辰煦虽有些想让两人因这人生点分歧,但又愿拗她的意,便将之打发了,之后送来伺候的是宫中的人,除了墨香之外,其他三个看起来规矩极好。
“这是李嬷嬷,是宫中的老人了,在照顾怀孕的贵人方面极有经验,如今过来照顾您,也算是她的福气了。”
这是墨香说的话,恭恭敬敬,像是与她并不熟稔,畔之见此,也并无其他反应,应了声知道了,便让这几人在外候着,反而让风语青城进来了。
风语是惯常照顾她的,其他人她皆信不过,就算是墨香,也是冷淡了,墨香没说什么,领着其他三名宫人就去了外室候着。
“师兄,终于见着你了,你可不知道,这十几天,你家媳妇挂心你,天天愁的哟。”
她这一见面,就唧唧咋咋说开了,总归是说畔之如何想念他什么的,倒将之前冷凝僵硬的气氛冲散了不少,这才有了当初在山谷的感觉,
“先给你师兄诊脉。”
畔之这还是挂心他的身子,其余的事可暂先放着,这可是重中之重。
风语也就不寒暄了,直接给他诊起脉来,只是这眉头皱的死紧,里里外外看了一遍之后,直言不讳道:“师兄,我无能为力了,那个.....”
紧咬着嘴唇,那结果怎么也说不出口,身子溃败成这模样,就算是神医在世也难救,夏景容不在意的摆手,淡声说:“无妨,这事我早就知道,不过是比之前料想的还要早些时候而已。”
“不过应该还是能拖些时间,我下去研究研究。”说着便急匆匆的走了,毕竟是她师兄,就算知道结果,也想要再尝试一番,况且她心底难受的紧,得找个地方好好冷静下才好。
青城本欲隐于暗处,夏景容去叫住了他,对于这个向来如影子般存在的人,心情颇有些复杂,如今却叫住了他,并沉声说了一句:“多谢你护她。”
青城愣了片刻,面皮上看不出来,只是身形一滞,冷声回应:“不用。”
言罢便也转身出去了,便剩下畔之与夏景容独处,两人就算不说,也皆觉得时间对他们而言,已极为珍贵。
“连累你了。”
他说,那冷峻的脸消瘦了不少,畔之摇摇头,面上并无丝毫悲戚,只是给他倒了一杯热茶,坐在软塌旁,将茶递给了他,淡声道:“不必说这种话,夫妻本是一体,又怎么会是连累?”
夏景容抿唇喝了一大口,气息有些粗重起来,胸口闷痛,四肢酸软,就连拿着一杯子的力气也没有,畔之见此忙接了过来,为他掖好了被褥。

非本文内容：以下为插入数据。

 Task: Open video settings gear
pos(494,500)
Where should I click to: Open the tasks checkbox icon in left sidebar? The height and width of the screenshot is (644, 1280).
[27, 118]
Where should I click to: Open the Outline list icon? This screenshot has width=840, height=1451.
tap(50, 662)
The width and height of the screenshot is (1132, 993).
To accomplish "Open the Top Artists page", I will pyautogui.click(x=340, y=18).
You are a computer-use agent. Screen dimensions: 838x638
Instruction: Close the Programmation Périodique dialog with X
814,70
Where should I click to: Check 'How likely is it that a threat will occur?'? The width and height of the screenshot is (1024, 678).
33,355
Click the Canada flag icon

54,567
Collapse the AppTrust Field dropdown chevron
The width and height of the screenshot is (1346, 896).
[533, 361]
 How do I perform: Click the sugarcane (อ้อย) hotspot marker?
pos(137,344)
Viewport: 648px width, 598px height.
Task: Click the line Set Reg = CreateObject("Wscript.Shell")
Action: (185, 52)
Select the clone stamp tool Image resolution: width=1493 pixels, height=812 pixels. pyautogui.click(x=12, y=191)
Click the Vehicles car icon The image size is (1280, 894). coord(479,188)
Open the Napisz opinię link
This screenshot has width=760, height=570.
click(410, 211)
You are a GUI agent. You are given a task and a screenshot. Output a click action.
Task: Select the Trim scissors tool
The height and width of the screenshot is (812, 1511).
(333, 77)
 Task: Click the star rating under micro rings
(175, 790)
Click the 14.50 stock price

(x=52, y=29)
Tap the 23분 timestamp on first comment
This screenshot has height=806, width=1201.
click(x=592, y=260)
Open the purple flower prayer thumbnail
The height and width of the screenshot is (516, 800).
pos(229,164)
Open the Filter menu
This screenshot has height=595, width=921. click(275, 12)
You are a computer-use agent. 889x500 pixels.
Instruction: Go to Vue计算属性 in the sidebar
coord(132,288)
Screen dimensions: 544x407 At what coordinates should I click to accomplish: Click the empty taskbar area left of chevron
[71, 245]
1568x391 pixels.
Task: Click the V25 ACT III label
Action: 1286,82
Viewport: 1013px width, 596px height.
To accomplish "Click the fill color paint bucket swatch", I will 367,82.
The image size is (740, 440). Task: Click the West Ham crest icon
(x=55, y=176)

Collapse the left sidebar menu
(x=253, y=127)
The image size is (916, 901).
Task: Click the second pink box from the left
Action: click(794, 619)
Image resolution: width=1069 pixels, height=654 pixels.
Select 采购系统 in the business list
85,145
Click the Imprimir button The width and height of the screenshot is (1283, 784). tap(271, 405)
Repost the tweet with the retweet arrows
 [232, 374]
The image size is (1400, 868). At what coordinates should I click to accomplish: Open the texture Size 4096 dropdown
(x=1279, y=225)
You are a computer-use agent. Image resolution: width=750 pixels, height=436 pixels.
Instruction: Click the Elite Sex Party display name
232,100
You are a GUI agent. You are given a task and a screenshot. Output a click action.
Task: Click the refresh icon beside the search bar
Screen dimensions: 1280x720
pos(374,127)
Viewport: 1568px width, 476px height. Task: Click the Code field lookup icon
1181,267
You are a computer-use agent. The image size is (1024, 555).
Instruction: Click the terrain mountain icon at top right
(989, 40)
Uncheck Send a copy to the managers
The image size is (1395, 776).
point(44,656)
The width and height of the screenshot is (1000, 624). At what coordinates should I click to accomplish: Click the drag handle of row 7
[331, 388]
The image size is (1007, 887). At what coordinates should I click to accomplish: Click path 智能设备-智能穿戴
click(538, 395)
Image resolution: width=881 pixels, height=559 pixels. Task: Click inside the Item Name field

“会不会觉得我现在很没用?”夏景容苦笑问,神色有些紧张,堂堂一离王竟沦落到流连到病榻,终觉得脸面上过不去。
“不会,你的那些黑骑兵呢?是不是全军覆没了?”
她这么问,是因为她清楚那些黑骑军的力量,说起来,不应该这么不济才是。
“没有,我已下令让他们去了边城。”
“为什么?”畔之很诧异,这又是为何?
“黑骑军属于战场,而不是我一人的私兵,之前只是留下了一小部分而已,大部分已经派去西城,镇守边疆,且终生都不会回京。”
这是他为这些人安排的最好的解决,在边城成家立业,不因他而受到牵连,他们是属于战场的精魂,皆有铮铮铁骨,许久之前成立黑骑军之时,招揽的皆是无父无母的孤儿,所以,在那安家立业也算是一种成全了。